AIM OF THE EXERCISE :: Arrange the items from the line with "You are a computer-use agent. 869x470 pixels." up to and including the line with "Action: coord(8,64)" as a Markdown table with the columns Row and Line, giving each line a row number and skipping blank lines. Leave the pictures out.

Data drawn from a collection
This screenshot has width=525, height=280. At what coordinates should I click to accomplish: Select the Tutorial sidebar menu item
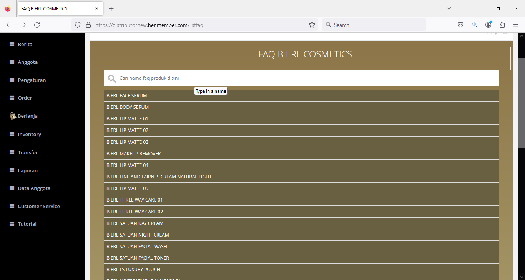(x=27, y=224)
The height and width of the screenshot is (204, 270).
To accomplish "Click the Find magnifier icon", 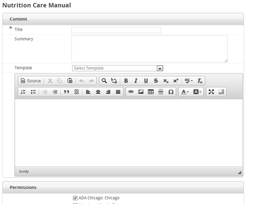I will point(104,81).
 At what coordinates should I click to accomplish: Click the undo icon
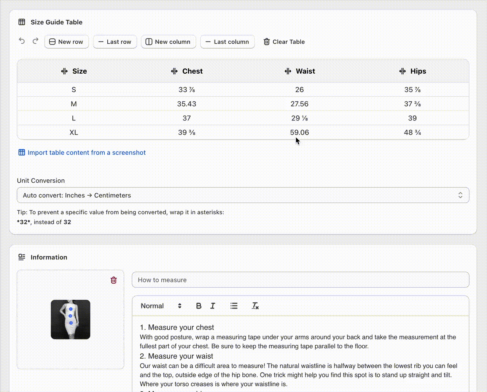(x=22, y=41)
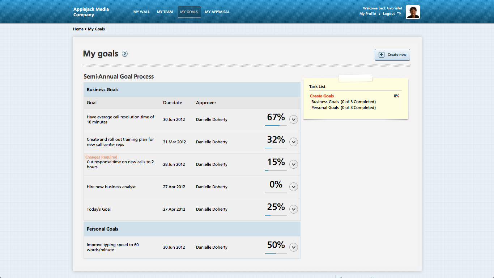Expand the Improve typing speed goal
The height and width of the screenshot is (278, 494).
[x=293, y=247]
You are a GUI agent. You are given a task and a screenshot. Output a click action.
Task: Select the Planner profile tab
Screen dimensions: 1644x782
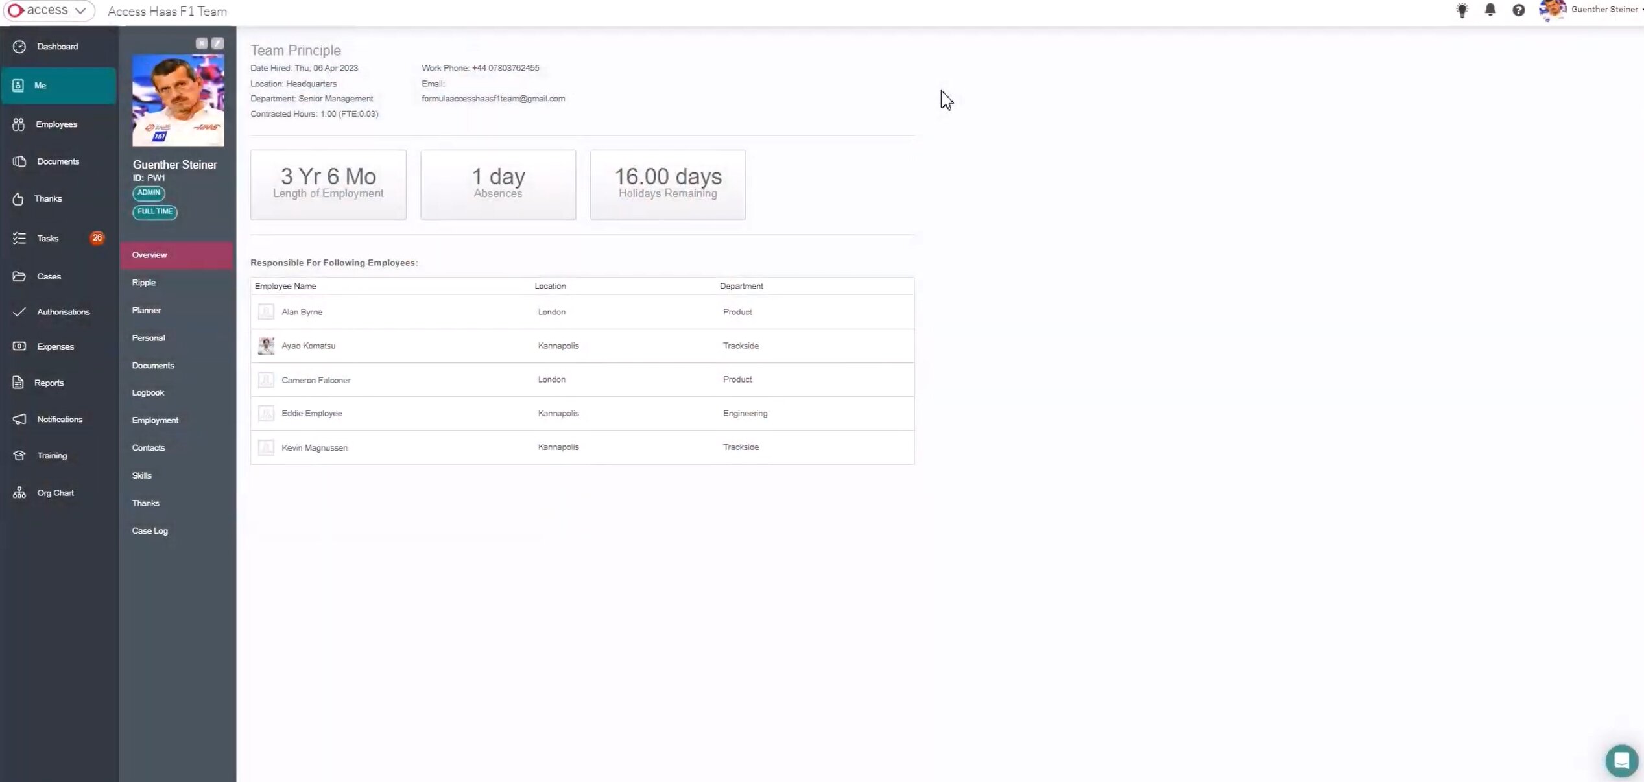click(x=147, y=310)
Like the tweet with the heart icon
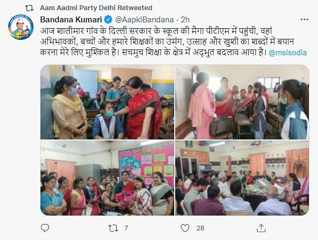This screenshot has height=240, width=318. (x=185, y=228)
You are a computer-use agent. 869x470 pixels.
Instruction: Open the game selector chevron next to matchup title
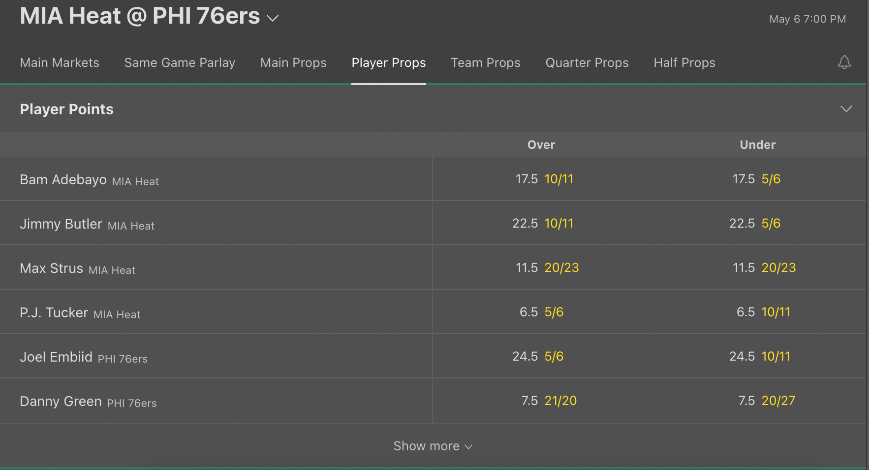click(274, 18)
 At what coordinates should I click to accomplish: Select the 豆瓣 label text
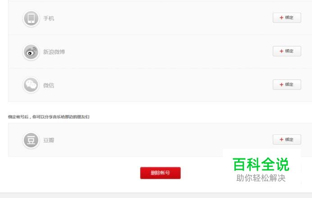pyautogui.click(x=49, y=140)
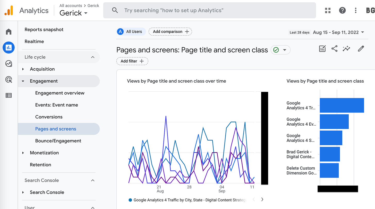The width and height of the screenshot is (375, 209).
Task: Open the Explore section icon
Action: coord(8,64)
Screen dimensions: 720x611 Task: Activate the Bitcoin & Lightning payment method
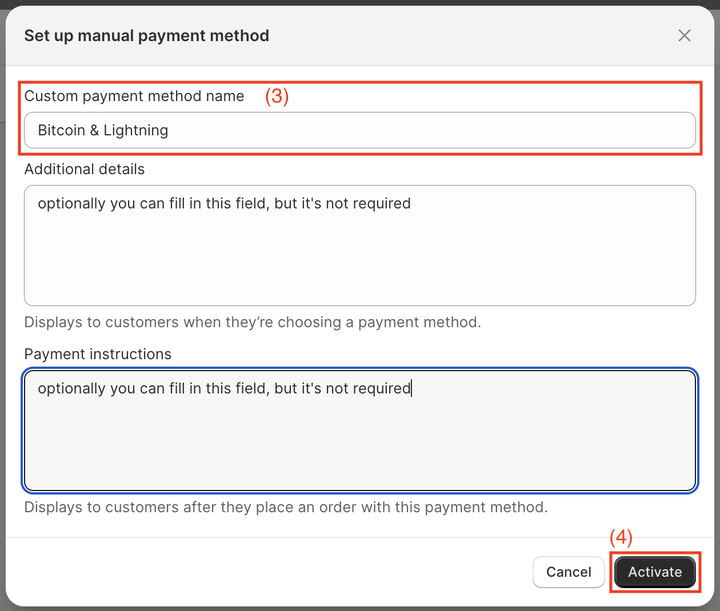point(655,572)
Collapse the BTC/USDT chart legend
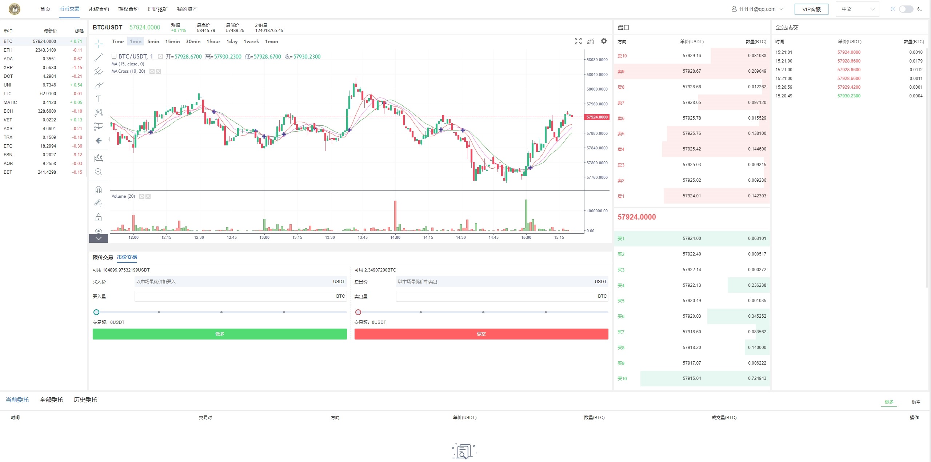 (x=114, y=56)
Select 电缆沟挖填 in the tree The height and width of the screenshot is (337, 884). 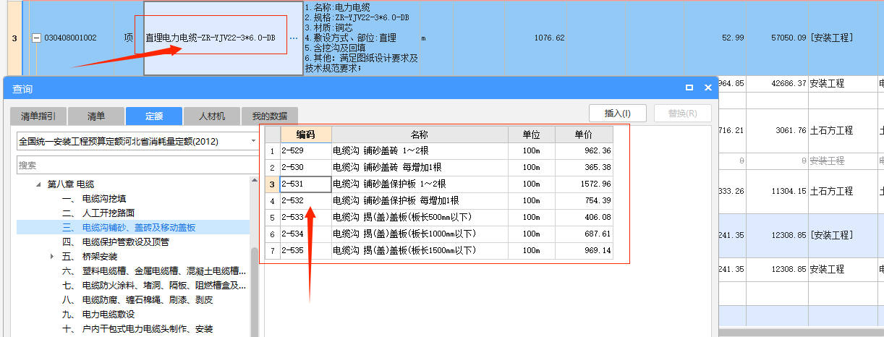(103, 198)

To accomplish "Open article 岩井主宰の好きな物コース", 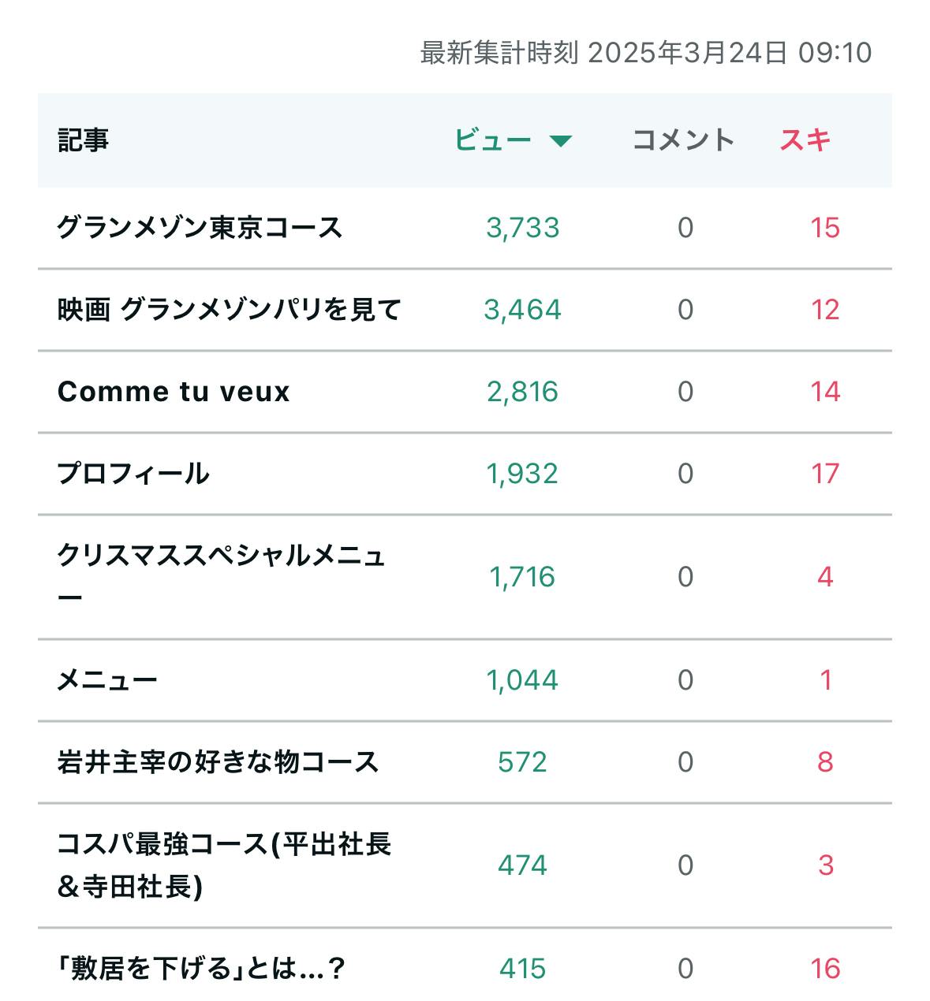I will pos(218,762).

TASK RESULT ::
| Row | Line |
|---|---|
| 1 | You are a computer-use agent. 869x470 pixels. |
| 2 | Instruction: Open the game selector chevron next to matchup title |
| 3 | click(274, 18) |
| 4 |  At what coordinates should I click to accomplish: Select the 豆瓣 label text |
| 5 | pyautogui.click(x=49, y=140) |
| 6 | The width and height of the screenshot is (375, 209). |
| 7 | Task: Open the Explore section icon |
| 8 | Action: coord(8,64) |